She cajoled me. She encouraged me. She got tough on my ass.

Judith Moore called me in the fall of 1995, when I was living temporarily in Laguna Beach and teaching at UC Irvine for a semester. Judith was familiar with my poems and deduced from some of them that I'd grown up on a dairy farm. She wanted me to write an article for the Reader on one of the last remaining dairymen in San Diego County, a man named Pete Verboom. He lived in the Pauma Valley, only 40 or 50 miles from Laguna but an entirely different world.

She said the article had to be at least 6000 words long. Then she said something I hadn't heard before in my writing life and haven't heard much since: the Reader would pay me! I said, "Sure" to Judith.
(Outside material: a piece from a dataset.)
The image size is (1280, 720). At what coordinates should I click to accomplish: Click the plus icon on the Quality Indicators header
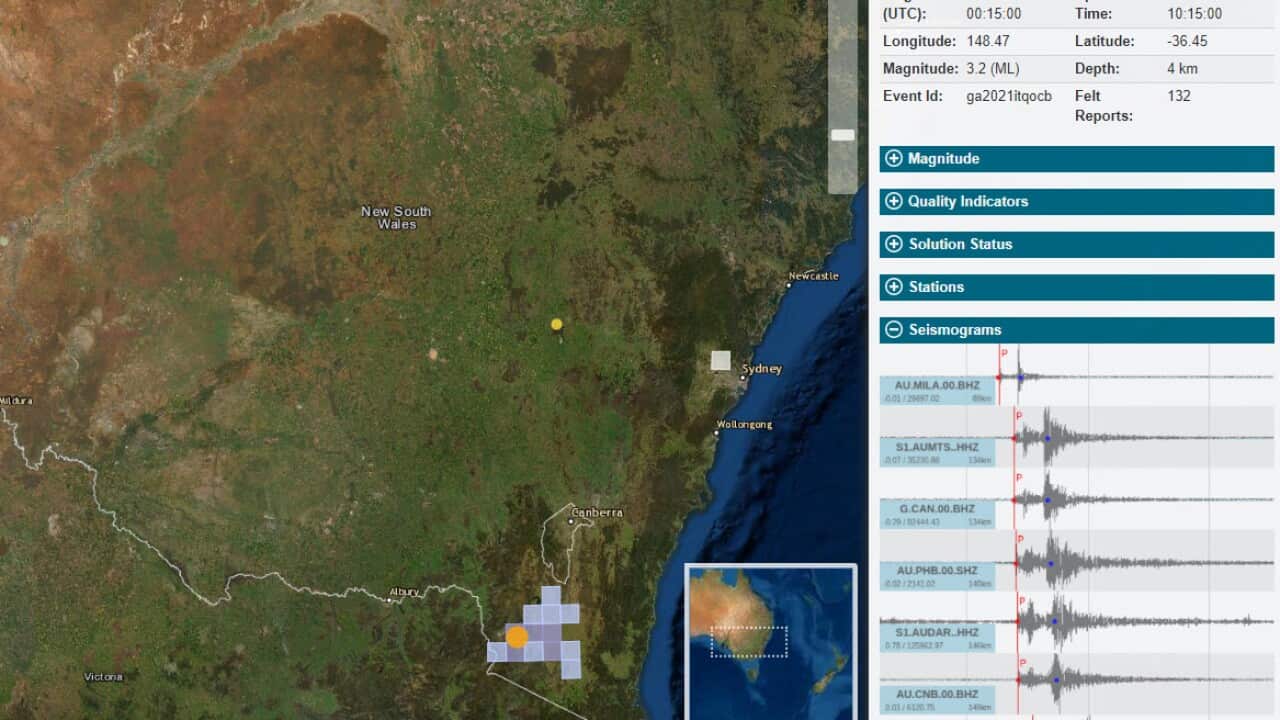point(893,201)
To myself, I said, "How hard can this be?"

A few days later, I said to myself, "I don't have the slightest idea how to do this!" I visited Mr. Verboom's farm for a few days -- put on the rubber boots, watched him and his brother pull some calves, interviewed him and his wife at length. Mr. Verboom gave me a journal that his father had written on the voyage from postwar Holland to a new life in the USA, an aid to the assignment. I tried to write the article -- it was a miserable mess, with awkward, dopey sentences. Nonfiction is a craft, and even though I've read a great deal of it, I had no idea how to write it.

And over and over again Judith helped. I was back in the East, living in Boston (where my daughter was) and commuting to New York (where I taught). Judith gave me tips: "The people you interview write a lot of the article for you!" She cajoled me. She encouraged me. She got tough on my ass. I remember once saying something like "So you're giving me permission to..." and she said, "No, I'm telling you to!" She beat me over the head for using too many passive verbs, the same thing for which I beat my poetry students over the head. We'd often talk for two or three hours at a time -- about this article and others that followed. She spent a huge amount of energy trying to help me write decent prose sentences.
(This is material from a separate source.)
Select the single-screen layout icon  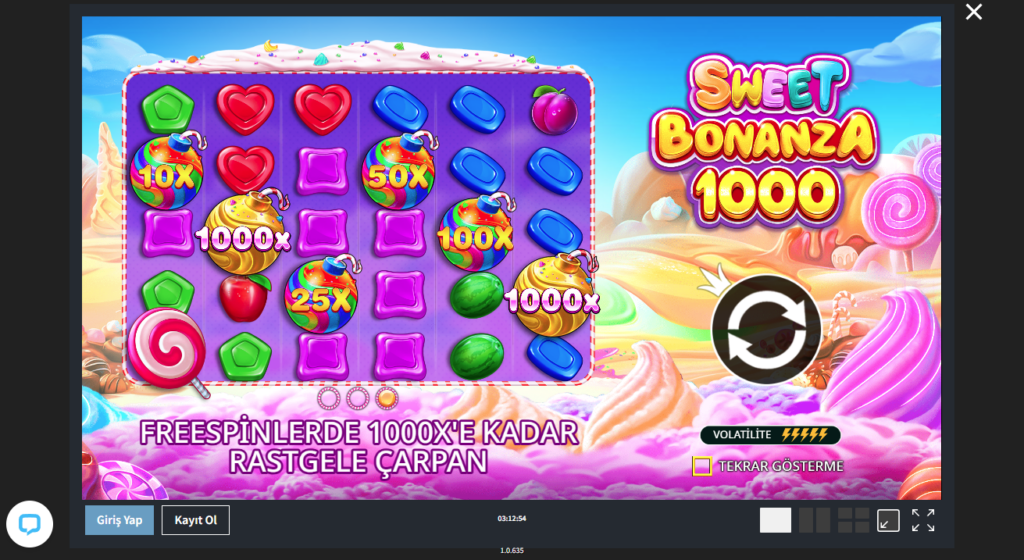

We became friends during these talks too, telling each other our sad and our happy stories. She was my teacher -- getting me up to maybe a B- level. Not bad, considering where I began: sub-F.

Judith was a wonderful writer. I loved her long and beautifully (a word she forbade me to use!) written series on the San Diego mob figure Frank Bompensiero. I hope these articles get published in a book someday. They should have been in the running for a Pulitzer. I loved her book Never Eat Your Heart Out. I loved her last book, Fat Girl. She was just beginning to get major recognition for her own work. I was delighted when she got a Guggenheim Fellowship before she became ill. We must have talked and (later) e-mailed for hundreds of hours in the nearly ten years I knew her. Judith Moore was my friend. I loved her. We never once met in person.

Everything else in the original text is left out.